Taylor seeks a monastery further “South, East, West, North” … I have lost all sense of direction. But with the help of “Marsha,” we wind our way up the mountain. Success. There’s a parking lot, cars in the parking lot, and signs! Two rows of cypresses leads down the hill to Monte Oliveta Maggiore, a Benedictine Abbey set in the clay hills of Tuscany. Founded in 1313 by Bernardo Tolomei (a rich man who found religion and became Saint Benedict), the cloister has frescoes of the Life of St. Benedict painted by Luca Signorelli and il Sodoma. They are masterworks of the Italian Renaissance. (Taylor tells us the Benedictine monks were appalled (Taylor’s word) because “Sodome,” (i.e, Sodom) was enamored of young men and his rendering of male “buttocks” were way too sexy. He painted a lot of horses’ rears, too. (Taylor notes Sodome fathered 30 children.) Truly, this is a glorious Chiesa, filled with art. Thirty monks live year round. They prepare the evening meal; the U-shaped table is formidable. They eat together, worship together, read in the voluminous library, and play together. In their gift shop, I buy a cross for Guy, Taylor buys honey.
We find our way back to Montepulciano via Piensa. All roads lead through Piensa. A quick visit to Tempio San Biagio, a lovely church at the foot of Montepulciano. I climb the hill back to home, the same hill that Iris Origo climbed with WWII refugee children when they were escaping La Foce and the Germans; the townspeople applauded Marchesa Iris Origo when she entered the city walls. Today, many cats greet me and the weather is perfection. Thrilling sunset!
[At Monte Oliveta Maggiore, we begin to understand the horror of Hurricane Michael. It hits Bainbridge, Georgia, hard! There are many texts, Facebook messages and phone calls to family. Everyone is safe but all suffer real property damage. Halfway around the globe, nothing to be done by the band of travelers.

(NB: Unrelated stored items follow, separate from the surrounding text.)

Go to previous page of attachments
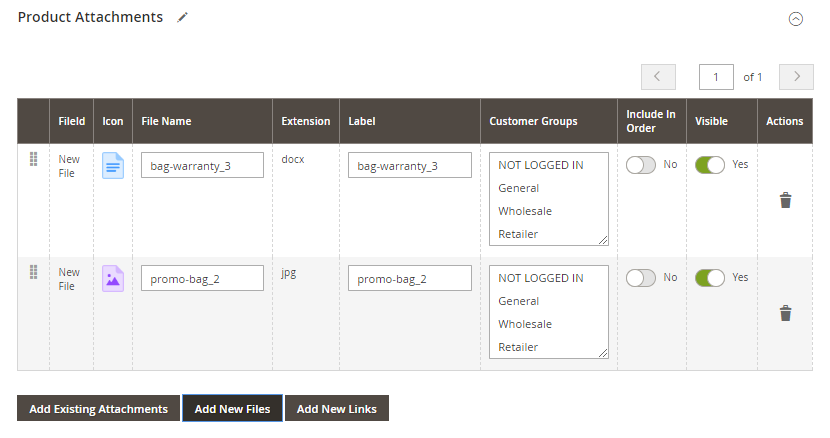830x438 pixels. click(657, 77)
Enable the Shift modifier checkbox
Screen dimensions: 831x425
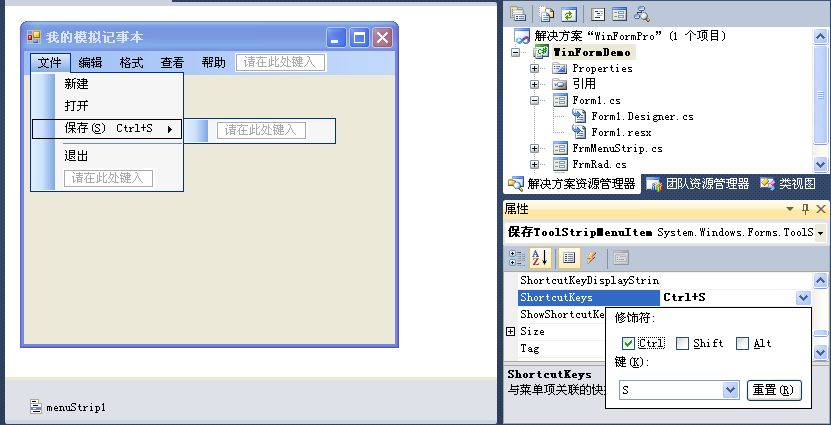pyautogui.click(x=682, y=344)
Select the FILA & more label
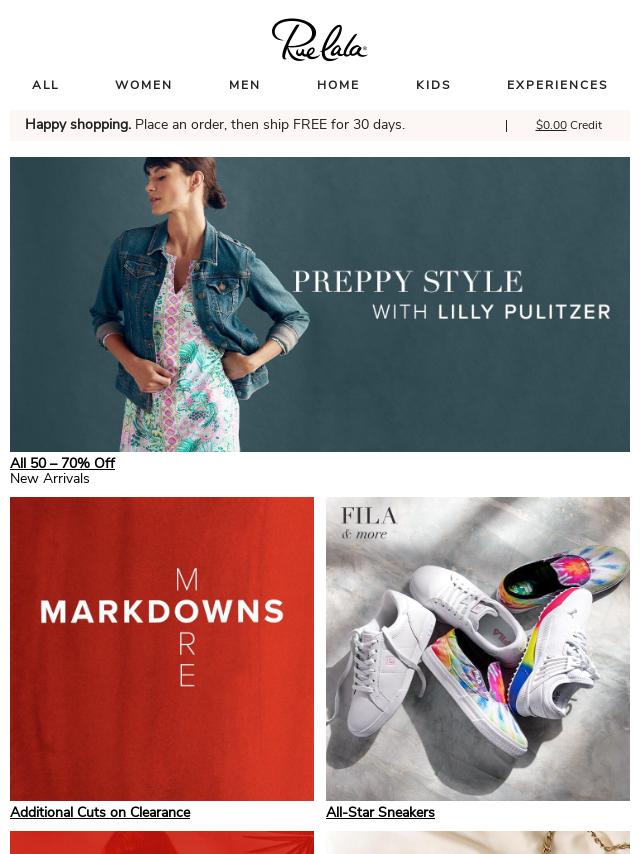The width and height of the screenshot is (640, 854). 368,523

Deborah, Mary and Taylor are heroic in their ability to “keep a stiff upper lip” and enjoy Italy.]
Last morning in Montepulciano, I have a breakthrough with our surly concierge. Paying my room bill, he notes my zip code, Manhattan. “Do I know Joe Allen?” Yay! “Do I know Joe Allen?” “Yes,” I lie. (In theory, I know Joe Allen. I’ve eaten in his restaurant hundreds of times and he donated to Abingdon Theatre Company when my buddy Shirley Herz made the “ask.”) Suddenly, we are on common ground and he is nigh charming. He loves Manhattan, considers Joe Allen a father figure. Thank you, theater Gods!
Our exit from Montepulciano is a clean one. Phew!